- Calvary Church of Santa Ana
- 33°45′15″N 117°50′09″W﻿ / ﻿33.754067°N 117.835863°W
- Location: Santa Ana, California
- Country: United States
- Denomination: Independent
- Website: Official Website

History
- Founded: 25 October 1931
- Founder: Charles E. Fuller

Architecture
- Construction cost: $9.7 million

= Calvary Church of Santa Ana =

Calvary Church of Santa Ana, located in Santa Ana, California, was founded on October 25, 1931. Overall, the church has had seven senior pastors. Eric Wakeling has been serving as the senior pastor since February, 2018.

== History ==
In 1931, Rev. Charles E. Fuller was the pastor at Calvary Church of Placentia. At the time of its founding, the church had 150 members. According to Pastor Michael Samsvick, who became pastor in 1961, Calvary was founded by Christians who wanted a church that would "stand for and teach the whole Bible as the Word of God.
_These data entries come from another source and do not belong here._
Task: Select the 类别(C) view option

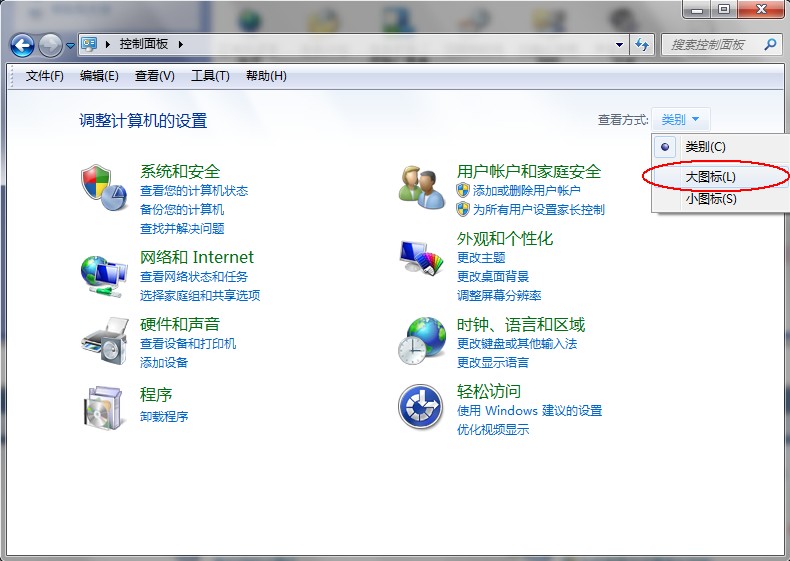Action: click(705, 147)
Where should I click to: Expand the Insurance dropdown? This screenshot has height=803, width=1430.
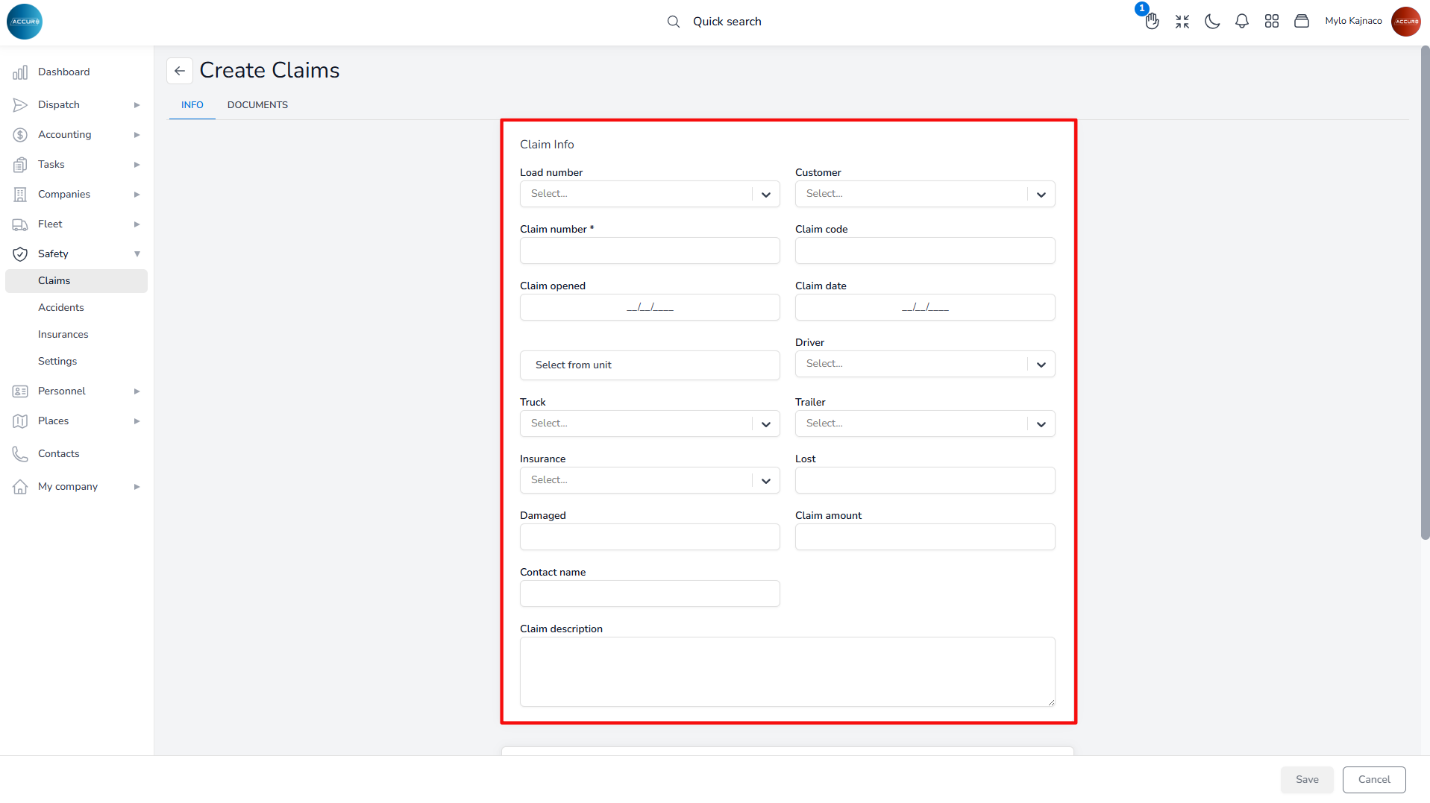pyautogui.click(x=649, y=480)
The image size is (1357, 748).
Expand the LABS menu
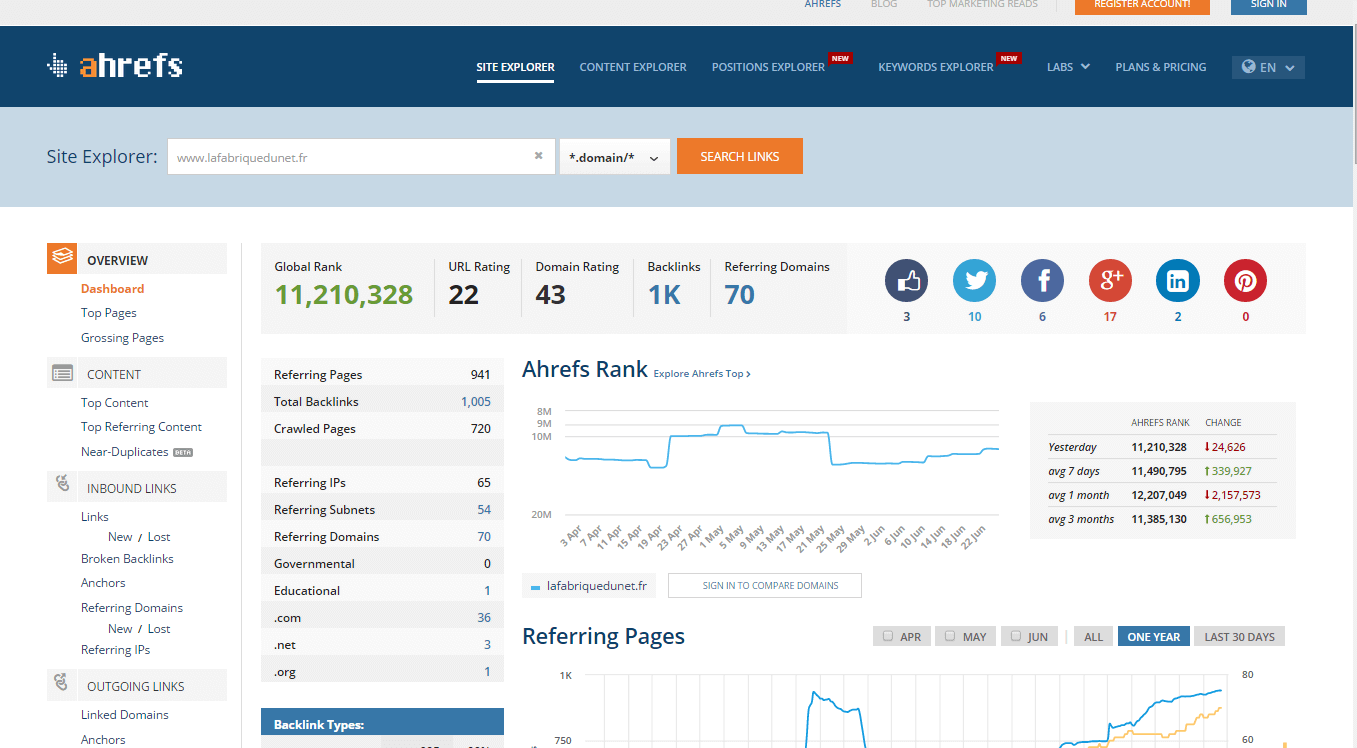pyautogui.click(x=1067, y=67)
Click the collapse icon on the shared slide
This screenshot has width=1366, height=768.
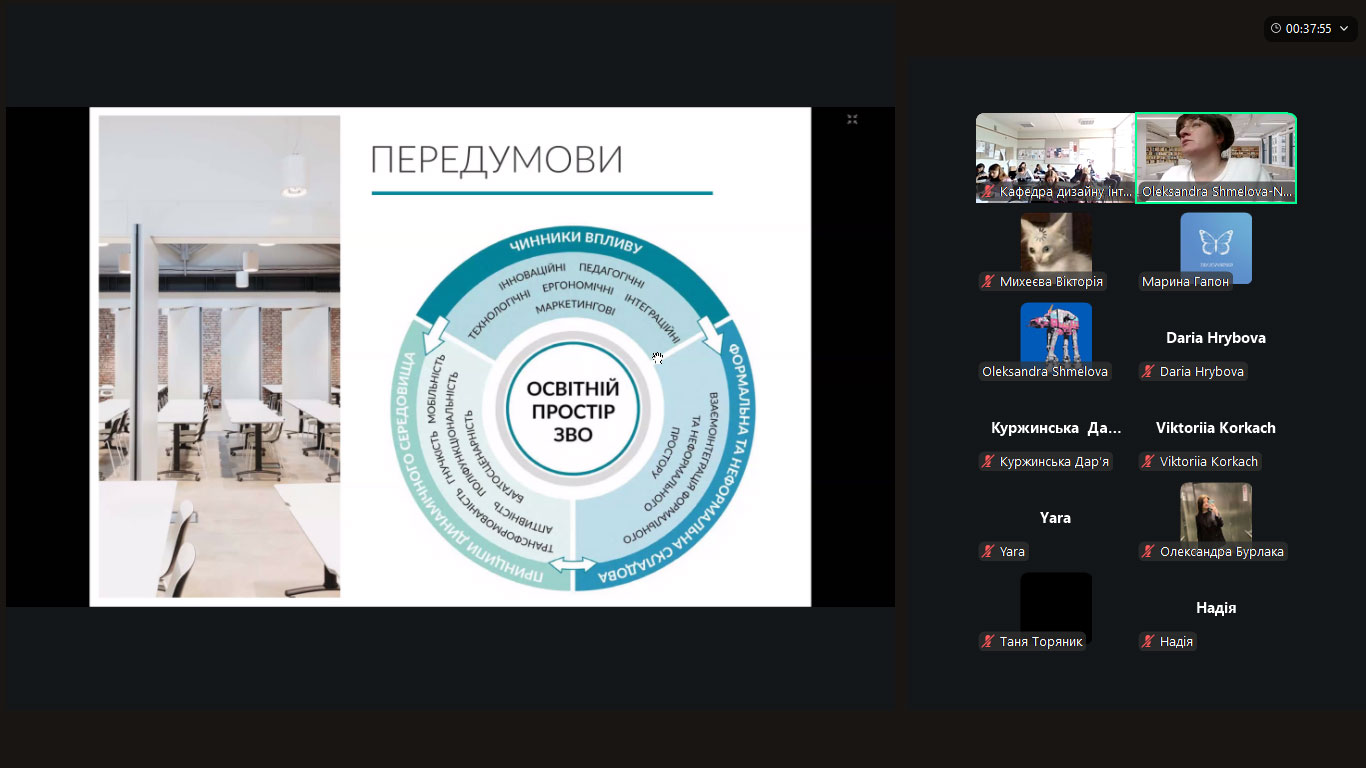tap(852, 120)
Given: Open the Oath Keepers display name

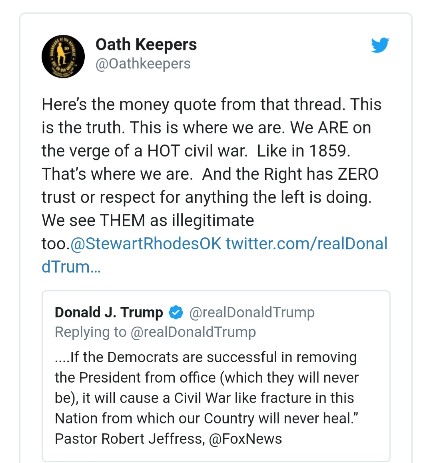Looking at the screenshot, I should point(146,44).
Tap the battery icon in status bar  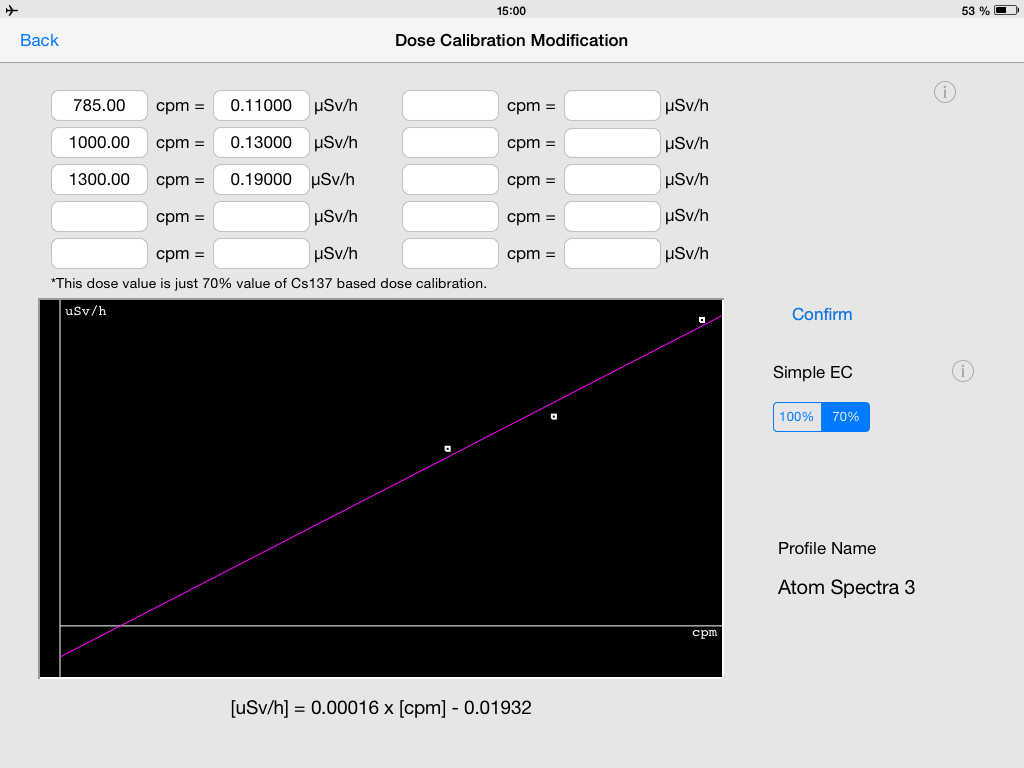pos(1005,10)
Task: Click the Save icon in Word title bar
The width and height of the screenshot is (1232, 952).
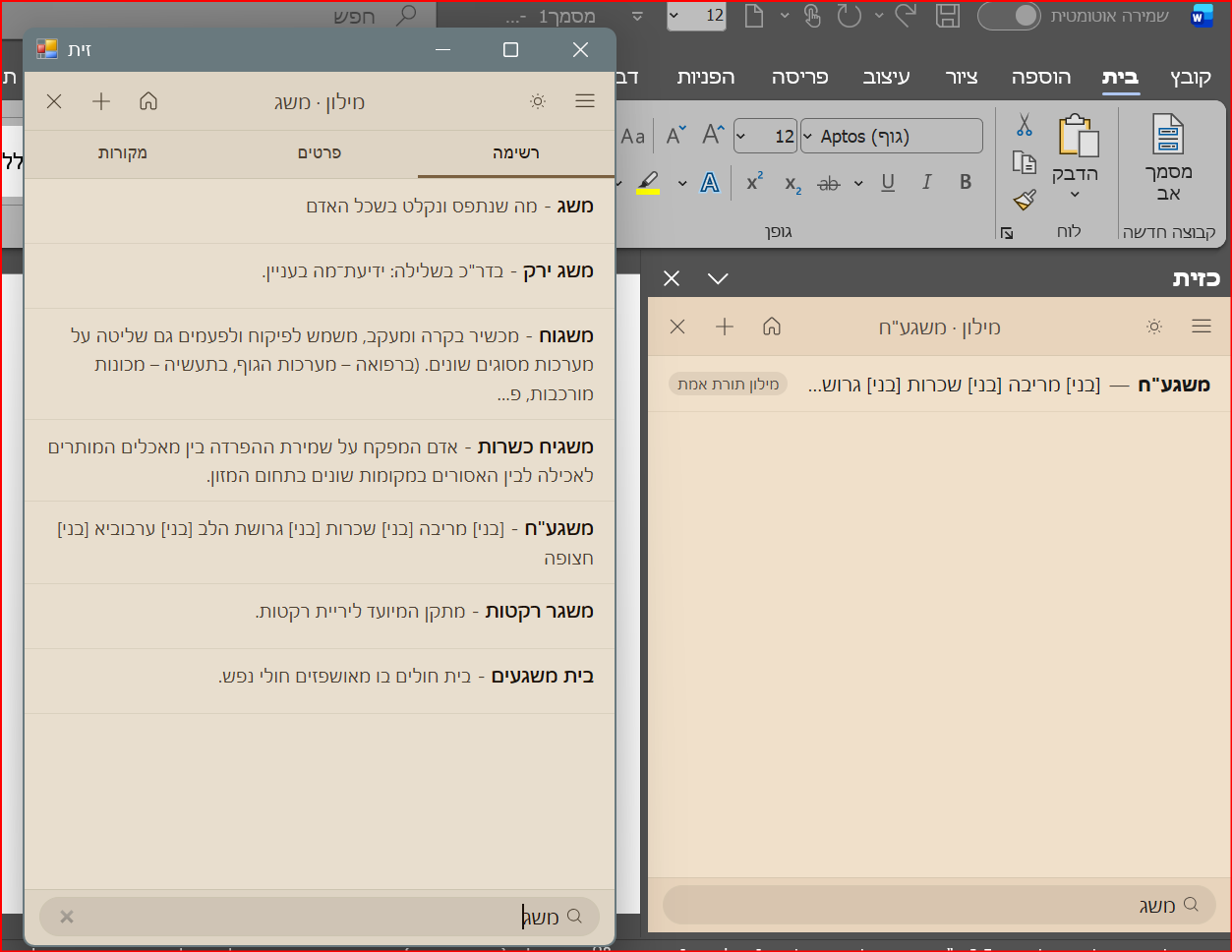Action: point(947,16)
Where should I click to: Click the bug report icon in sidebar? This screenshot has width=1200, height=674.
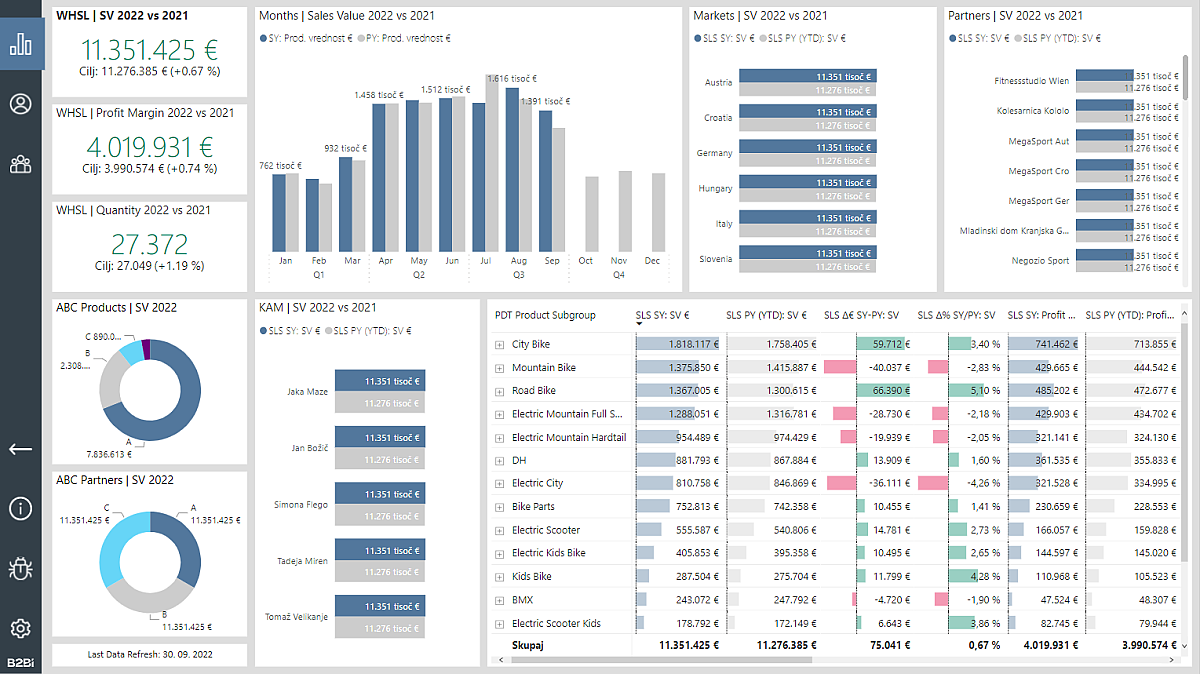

The Church met in rented space at the Ebell Club in Downtown Santa Ana until moving into a renovated house in October 1942. Its first building on Tustin Avenue was dedicated in 1962. In 1967 the Church dedicated a new, 850-seat sanctuary at a cost of $350,000. In 1981 the Church had 1,000 members, by 1992 it had grown to 4,500 members under the leadership of pastor David Hocking, who left the church under a cloud of scandal.

Calvary dedicated a new 75,000-square-foot building costing $9.7 million in November 1992, the "largest worship center" in Orange County.